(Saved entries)

____

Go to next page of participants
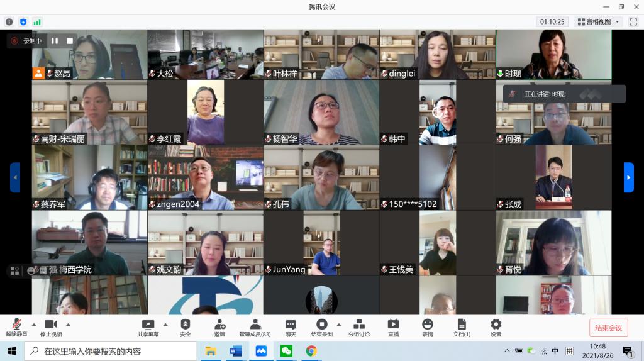644x361 pixels. 628,177
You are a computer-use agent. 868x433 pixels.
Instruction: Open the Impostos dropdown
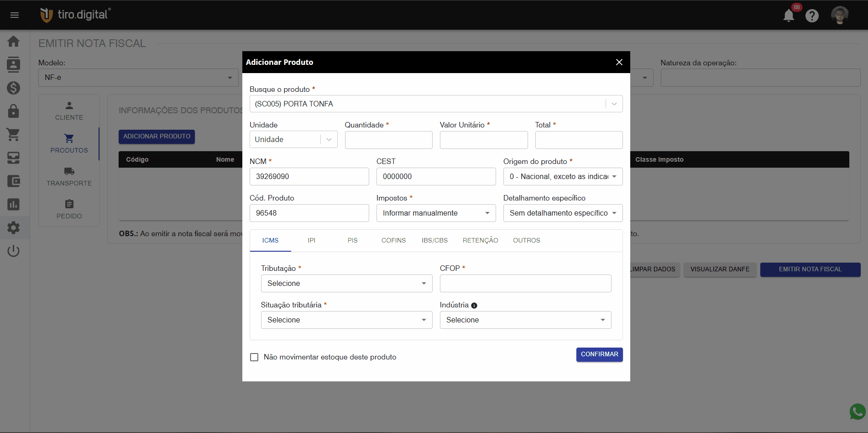click(436, 213)
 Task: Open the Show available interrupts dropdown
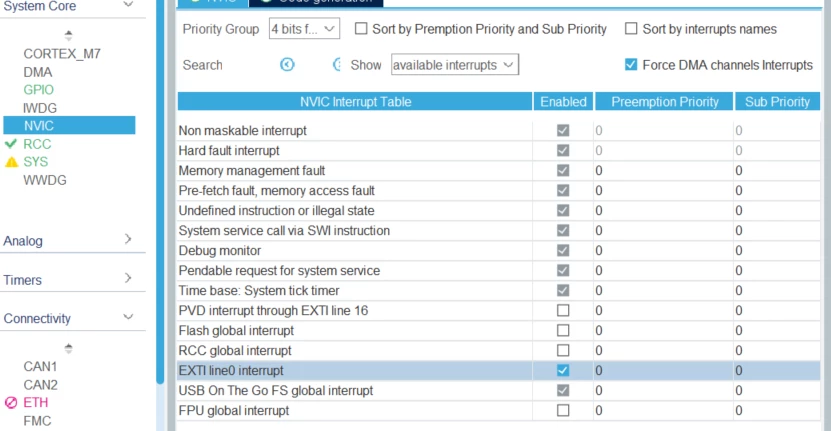(455, 65)
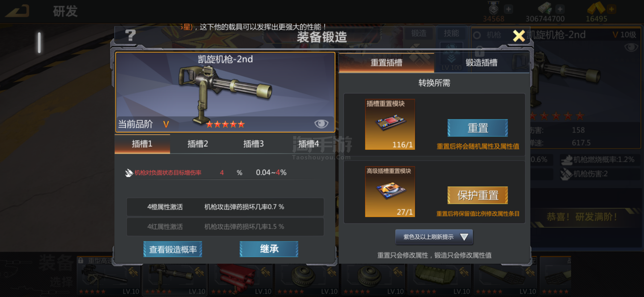Add cash with the plus icon
Viewport: 644px width, 297px height.
(x=560, y=9)
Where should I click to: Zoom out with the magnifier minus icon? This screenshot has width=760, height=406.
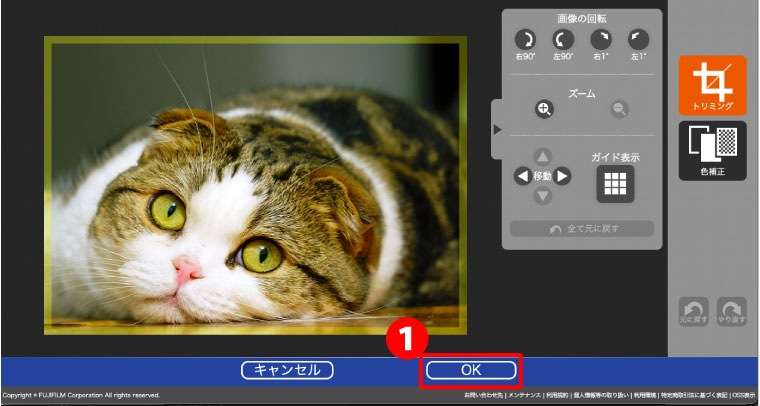620,110
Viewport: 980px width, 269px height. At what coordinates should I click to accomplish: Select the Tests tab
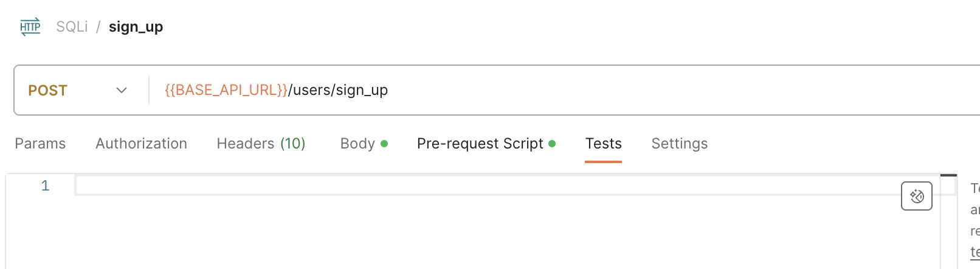(x=603, y=144)

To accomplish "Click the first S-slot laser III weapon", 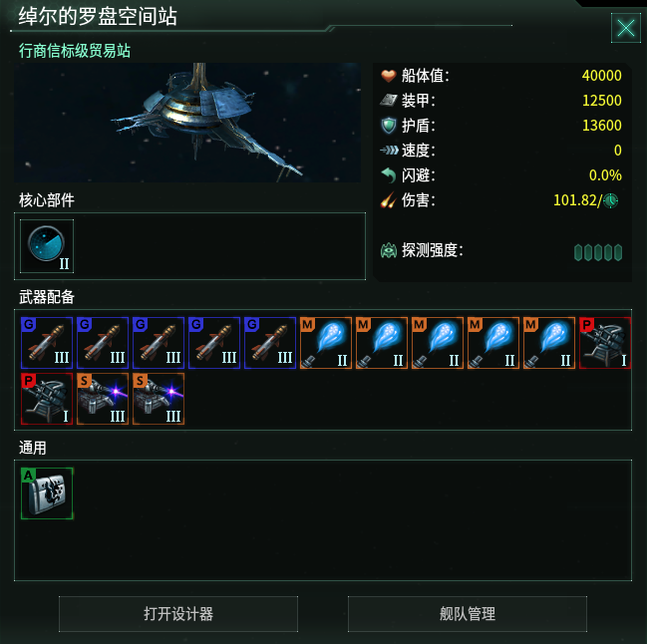I will click(103, 399).
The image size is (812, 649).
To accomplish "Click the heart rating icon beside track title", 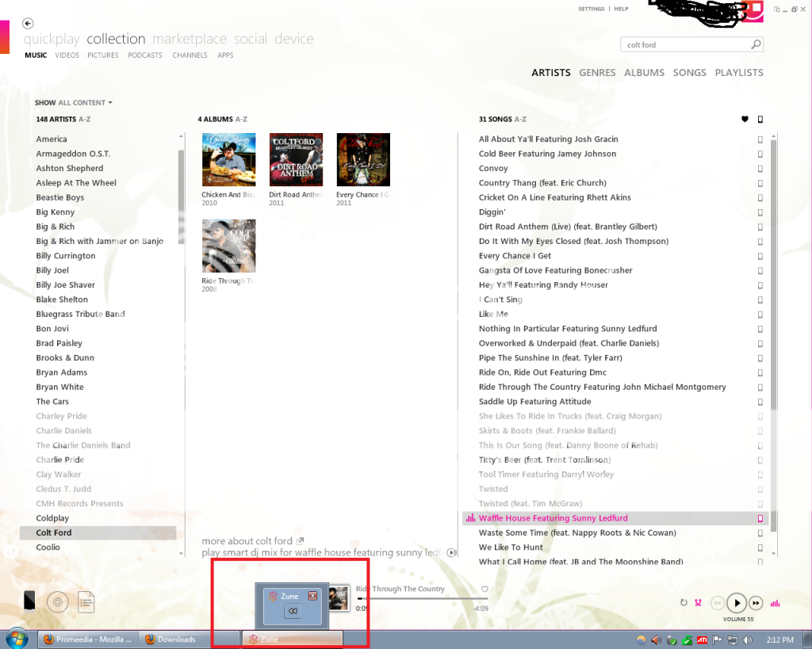I will point(485,589).
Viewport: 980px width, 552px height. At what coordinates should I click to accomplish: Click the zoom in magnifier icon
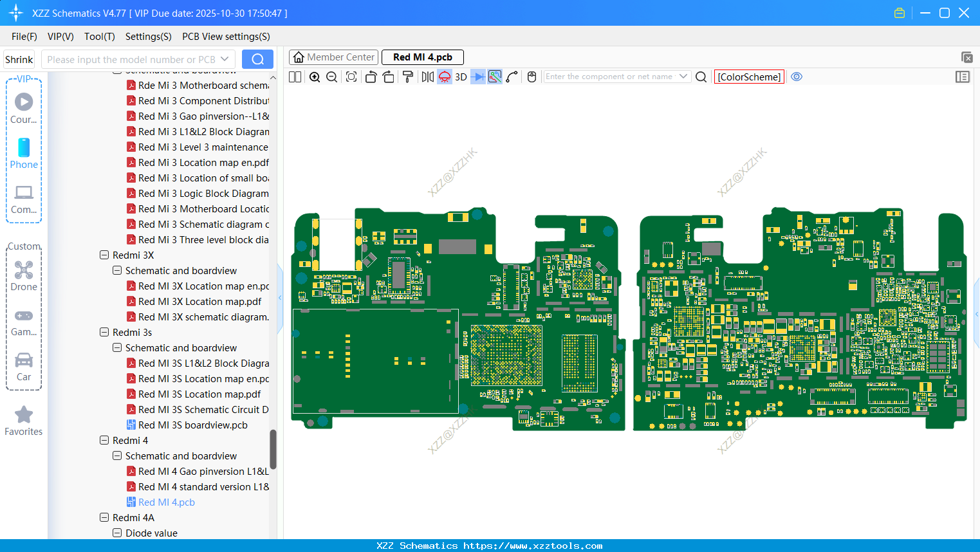point(315,77)
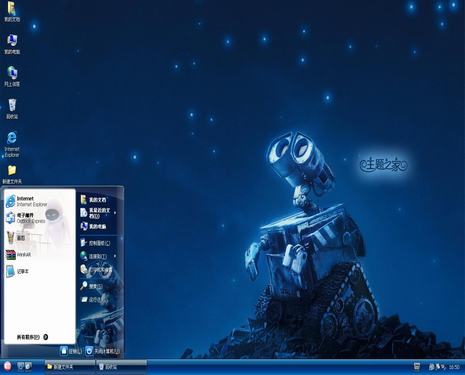
Task: Click the Log Off (注销) button
Action: [x=71, y=351]
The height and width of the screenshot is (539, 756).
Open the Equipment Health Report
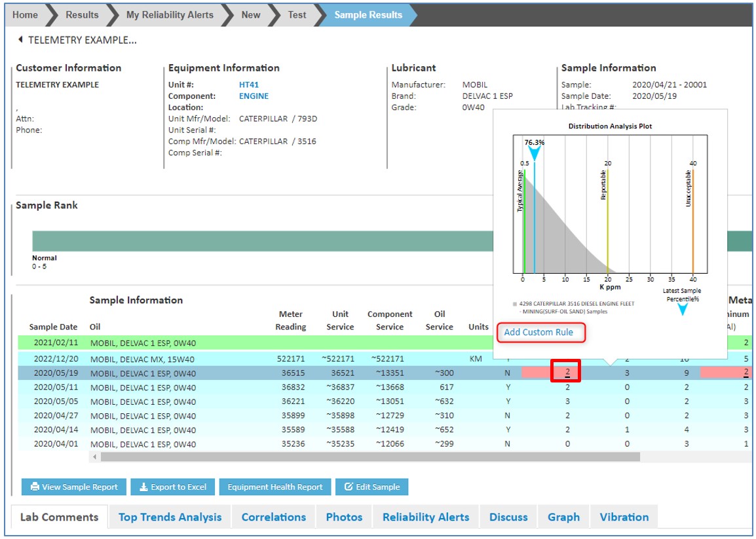point(274,487)
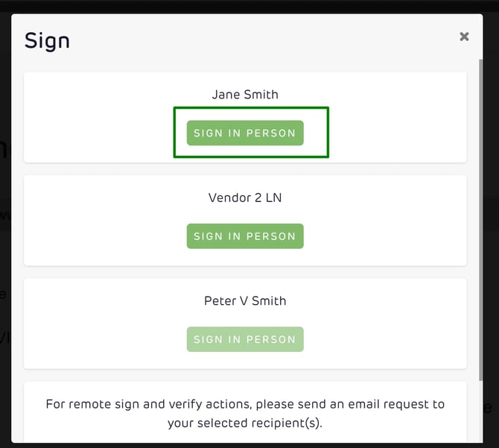Choose Sign In Person for Peter V Smith

click(245, 339)
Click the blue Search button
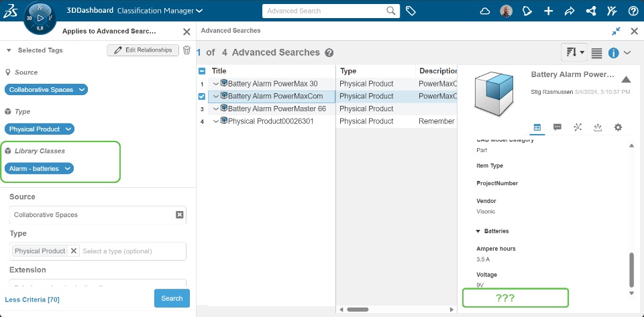This screenshot has height=317, width=644. coord(172,298)
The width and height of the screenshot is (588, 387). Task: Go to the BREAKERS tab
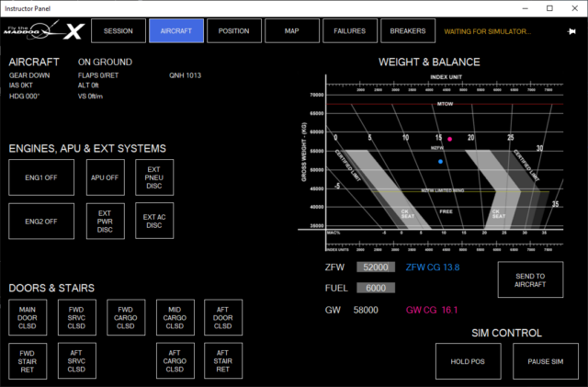(407, 31)
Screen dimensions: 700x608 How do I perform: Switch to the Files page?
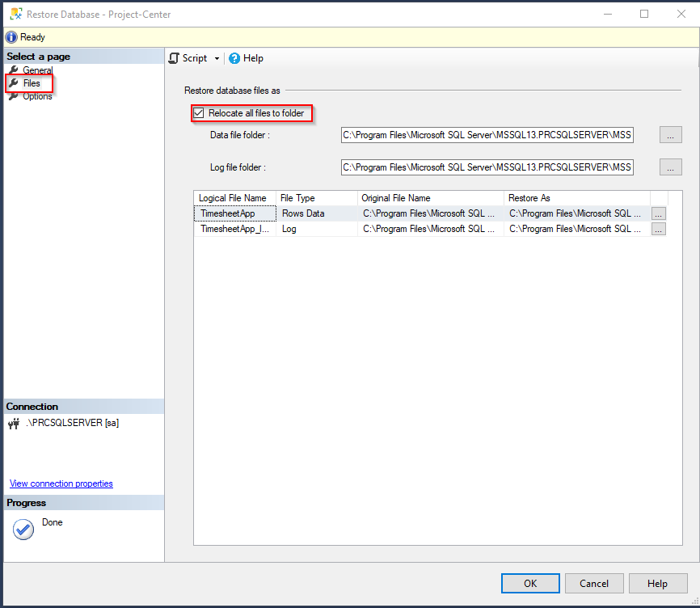click(x=31, y=83)
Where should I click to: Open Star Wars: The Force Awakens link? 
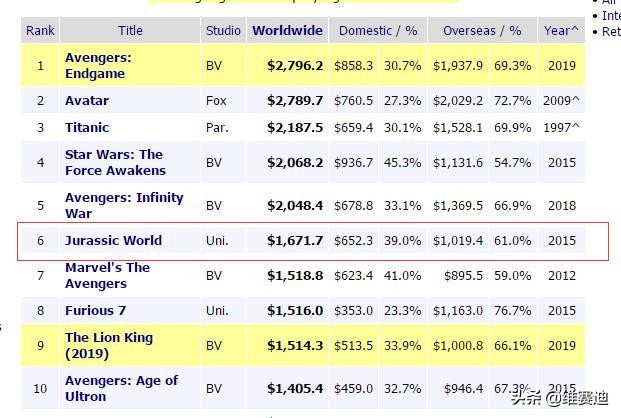point(113,162)
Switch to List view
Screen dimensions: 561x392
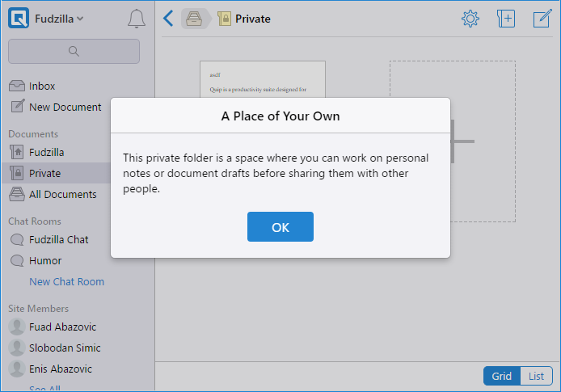coord(536,376)
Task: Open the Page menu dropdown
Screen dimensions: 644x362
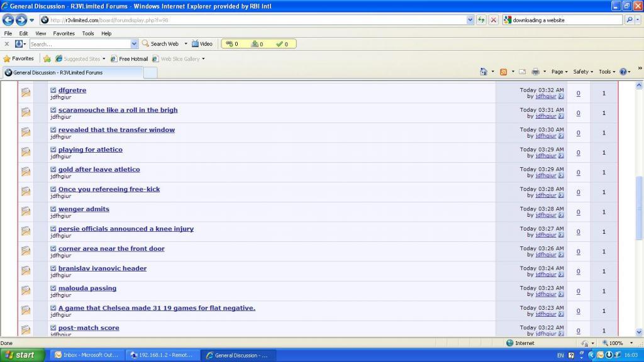Action: click(x=559, y=72)
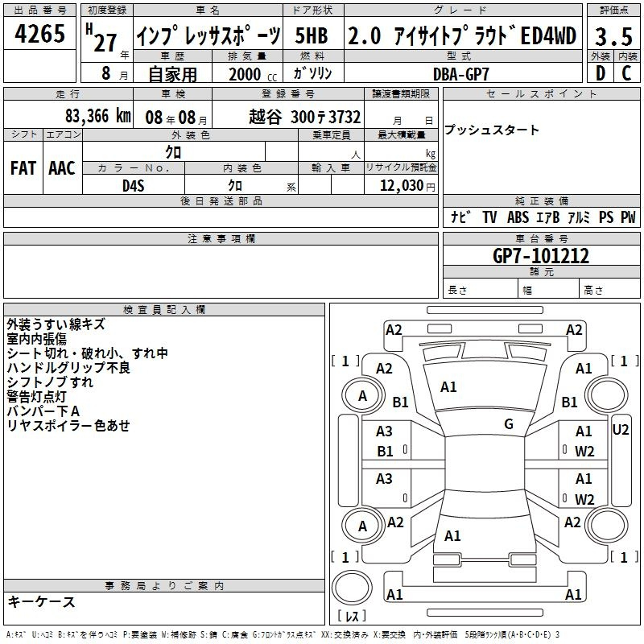Click the G mark on the windshield

click(508, 424)
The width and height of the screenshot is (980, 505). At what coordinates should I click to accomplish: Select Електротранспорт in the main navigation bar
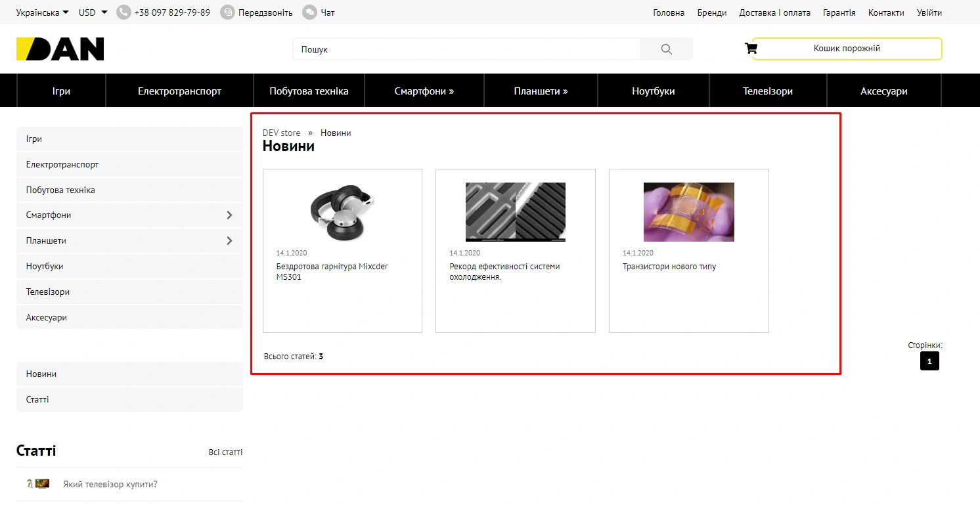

____

In the copy, include exactly the lines from the one with "Screen dimensions: 561x392" through the final line of the data, both ends included, and no pictures.

» RESULT OF THE TASK:
Screen dimensions: 561x392
coord(536,376)
Task: Open the Page menu dropdown
Screen dimensions: 644x362
Action: click(x=559, y=72)
Click the G mark on the windshield

click(508, 424)
The width and height of the screenshot is (980, 505). At what coordinates should I click to accomplish: Select Електротранспорт in the main navigation bar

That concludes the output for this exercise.